## YOUR TASK
Please give back only the part of the listing that opens with the line containing "Tomatenbrot (742, 2353)" and closes with the line containing "Status (175, 31)", substituting "Notiz" for "Kommentar" and keeping everything else unchanged.

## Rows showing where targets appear
--- --- ---
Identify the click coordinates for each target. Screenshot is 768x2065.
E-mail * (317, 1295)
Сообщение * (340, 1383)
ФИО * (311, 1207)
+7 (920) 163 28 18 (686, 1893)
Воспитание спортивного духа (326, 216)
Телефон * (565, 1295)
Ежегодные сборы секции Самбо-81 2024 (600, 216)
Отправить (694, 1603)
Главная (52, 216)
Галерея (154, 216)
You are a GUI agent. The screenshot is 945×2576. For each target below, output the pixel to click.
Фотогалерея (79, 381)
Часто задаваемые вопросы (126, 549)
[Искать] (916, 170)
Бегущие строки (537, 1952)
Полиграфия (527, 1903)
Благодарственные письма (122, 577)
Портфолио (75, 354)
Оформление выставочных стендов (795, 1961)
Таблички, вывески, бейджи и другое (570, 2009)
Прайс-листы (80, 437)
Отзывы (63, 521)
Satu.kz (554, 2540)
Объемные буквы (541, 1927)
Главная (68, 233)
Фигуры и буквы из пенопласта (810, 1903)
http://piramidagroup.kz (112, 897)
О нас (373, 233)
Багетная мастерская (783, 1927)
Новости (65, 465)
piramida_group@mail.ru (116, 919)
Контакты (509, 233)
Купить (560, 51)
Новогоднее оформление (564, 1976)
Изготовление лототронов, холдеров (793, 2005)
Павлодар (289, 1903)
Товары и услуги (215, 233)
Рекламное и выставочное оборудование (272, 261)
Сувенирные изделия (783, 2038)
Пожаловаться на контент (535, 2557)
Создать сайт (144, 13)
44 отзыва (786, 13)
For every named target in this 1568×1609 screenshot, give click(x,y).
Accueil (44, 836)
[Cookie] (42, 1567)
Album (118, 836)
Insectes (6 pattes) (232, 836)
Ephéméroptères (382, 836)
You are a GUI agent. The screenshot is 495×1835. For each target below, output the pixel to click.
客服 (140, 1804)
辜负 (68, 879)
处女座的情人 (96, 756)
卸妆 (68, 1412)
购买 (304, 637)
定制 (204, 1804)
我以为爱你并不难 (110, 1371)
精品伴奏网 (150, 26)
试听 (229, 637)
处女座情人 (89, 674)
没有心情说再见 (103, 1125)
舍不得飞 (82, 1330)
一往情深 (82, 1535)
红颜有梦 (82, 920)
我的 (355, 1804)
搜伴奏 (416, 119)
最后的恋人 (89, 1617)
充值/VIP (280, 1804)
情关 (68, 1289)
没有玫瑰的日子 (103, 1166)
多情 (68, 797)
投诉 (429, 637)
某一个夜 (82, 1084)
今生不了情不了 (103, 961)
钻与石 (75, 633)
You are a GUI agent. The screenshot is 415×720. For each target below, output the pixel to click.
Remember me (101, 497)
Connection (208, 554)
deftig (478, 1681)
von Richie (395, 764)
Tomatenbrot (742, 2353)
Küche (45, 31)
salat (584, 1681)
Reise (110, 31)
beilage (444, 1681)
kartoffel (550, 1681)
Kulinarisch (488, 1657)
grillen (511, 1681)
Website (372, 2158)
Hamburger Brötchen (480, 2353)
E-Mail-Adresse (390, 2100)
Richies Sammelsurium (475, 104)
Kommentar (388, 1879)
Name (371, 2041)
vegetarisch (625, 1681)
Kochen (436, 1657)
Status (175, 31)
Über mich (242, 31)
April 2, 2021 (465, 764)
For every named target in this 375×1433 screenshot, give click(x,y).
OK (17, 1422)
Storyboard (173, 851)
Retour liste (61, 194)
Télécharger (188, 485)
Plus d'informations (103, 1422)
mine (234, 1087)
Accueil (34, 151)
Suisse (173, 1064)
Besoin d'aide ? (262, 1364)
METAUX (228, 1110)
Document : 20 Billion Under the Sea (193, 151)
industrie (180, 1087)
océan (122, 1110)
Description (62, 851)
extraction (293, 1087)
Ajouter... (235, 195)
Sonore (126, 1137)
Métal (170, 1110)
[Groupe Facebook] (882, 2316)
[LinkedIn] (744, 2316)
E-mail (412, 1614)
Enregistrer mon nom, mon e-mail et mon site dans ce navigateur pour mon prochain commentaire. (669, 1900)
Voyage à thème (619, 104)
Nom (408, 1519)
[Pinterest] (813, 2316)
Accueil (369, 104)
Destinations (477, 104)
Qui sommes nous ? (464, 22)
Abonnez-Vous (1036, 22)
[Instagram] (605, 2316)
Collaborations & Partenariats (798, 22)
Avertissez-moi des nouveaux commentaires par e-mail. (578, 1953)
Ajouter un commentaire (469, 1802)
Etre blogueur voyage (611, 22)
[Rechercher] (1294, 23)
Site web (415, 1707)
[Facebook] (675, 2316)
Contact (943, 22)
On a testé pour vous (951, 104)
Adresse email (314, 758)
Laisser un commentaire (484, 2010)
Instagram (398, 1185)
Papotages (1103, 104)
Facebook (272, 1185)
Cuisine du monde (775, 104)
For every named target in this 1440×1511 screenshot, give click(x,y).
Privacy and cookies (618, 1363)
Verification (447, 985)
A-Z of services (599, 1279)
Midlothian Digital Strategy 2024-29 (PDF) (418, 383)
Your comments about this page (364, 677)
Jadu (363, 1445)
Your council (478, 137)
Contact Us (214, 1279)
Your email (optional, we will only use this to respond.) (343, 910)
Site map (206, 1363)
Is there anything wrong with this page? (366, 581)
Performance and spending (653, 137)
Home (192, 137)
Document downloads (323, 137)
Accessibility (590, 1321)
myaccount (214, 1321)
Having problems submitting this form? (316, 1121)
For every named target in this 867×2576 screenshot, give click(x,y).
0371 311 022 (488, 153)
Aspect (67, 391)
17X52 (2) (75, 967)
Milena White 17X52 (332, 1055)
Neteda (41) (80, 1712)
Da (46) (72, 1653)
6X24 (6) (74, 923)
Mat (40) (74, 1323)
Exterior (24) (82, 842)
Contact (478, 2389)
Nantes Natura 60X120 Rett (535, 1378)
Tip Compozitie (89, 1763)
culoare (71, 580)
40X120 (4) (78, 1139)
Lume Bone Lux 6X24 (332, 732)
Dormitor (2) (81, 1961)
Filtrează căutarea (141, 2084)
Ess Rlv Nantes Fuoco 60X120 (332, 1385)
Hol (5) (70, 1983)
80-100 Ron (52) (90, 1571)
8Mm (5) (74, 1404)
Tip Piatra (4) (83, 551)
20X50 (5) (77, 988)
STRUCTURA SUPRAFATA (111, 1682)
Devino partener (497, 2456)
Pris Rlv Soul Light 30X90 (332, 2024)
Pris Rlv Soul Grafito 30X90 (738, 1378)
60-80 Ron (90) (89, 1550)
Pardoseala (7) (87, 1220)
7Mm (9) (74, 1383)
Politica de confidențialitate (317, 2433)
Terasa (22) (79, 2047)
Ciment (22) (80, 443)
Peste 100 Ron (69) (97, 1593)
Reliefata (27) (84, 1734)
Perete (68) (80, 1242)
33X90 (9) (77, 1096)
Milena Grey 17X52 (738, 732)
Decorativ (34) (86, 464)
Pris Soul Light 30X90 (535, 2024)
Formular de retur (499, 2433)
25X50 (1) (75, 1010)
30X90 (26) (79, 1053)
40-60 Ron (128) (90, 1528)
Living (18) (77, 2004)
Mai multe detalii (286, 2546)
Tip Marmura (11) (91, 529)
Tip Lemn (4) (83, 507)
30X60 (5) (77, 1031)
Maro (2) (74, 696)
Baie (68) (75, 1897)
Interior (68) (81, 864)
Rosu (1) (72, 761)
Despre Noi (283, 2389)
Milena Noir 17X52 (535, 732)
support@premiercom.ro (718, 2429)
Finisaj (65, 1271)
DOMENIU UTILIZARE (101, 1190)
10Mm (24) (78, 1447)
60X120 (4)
--- --- ---
## RIGHT ANSWER
Tomatenbrot (742, 2353)
Küche (45, 31)
salat (584, 1681)
Reise (110, 31)
beilage (444, 1681)
kartoffel (550, 1681)
Kulinarisch (488, 1657)
grillen (511, 1681)
Website (372, 2158)
Hamburger Brötchen (480, 2353)
E-Mail-Adresse (390, 2100)
Richies Sammelsurium (475, 104)
Notiz (388, 1879)
Name (371, 2041)
vegetarisch (625, 1681)
Kochen (436, 1657)
Status (175, 31)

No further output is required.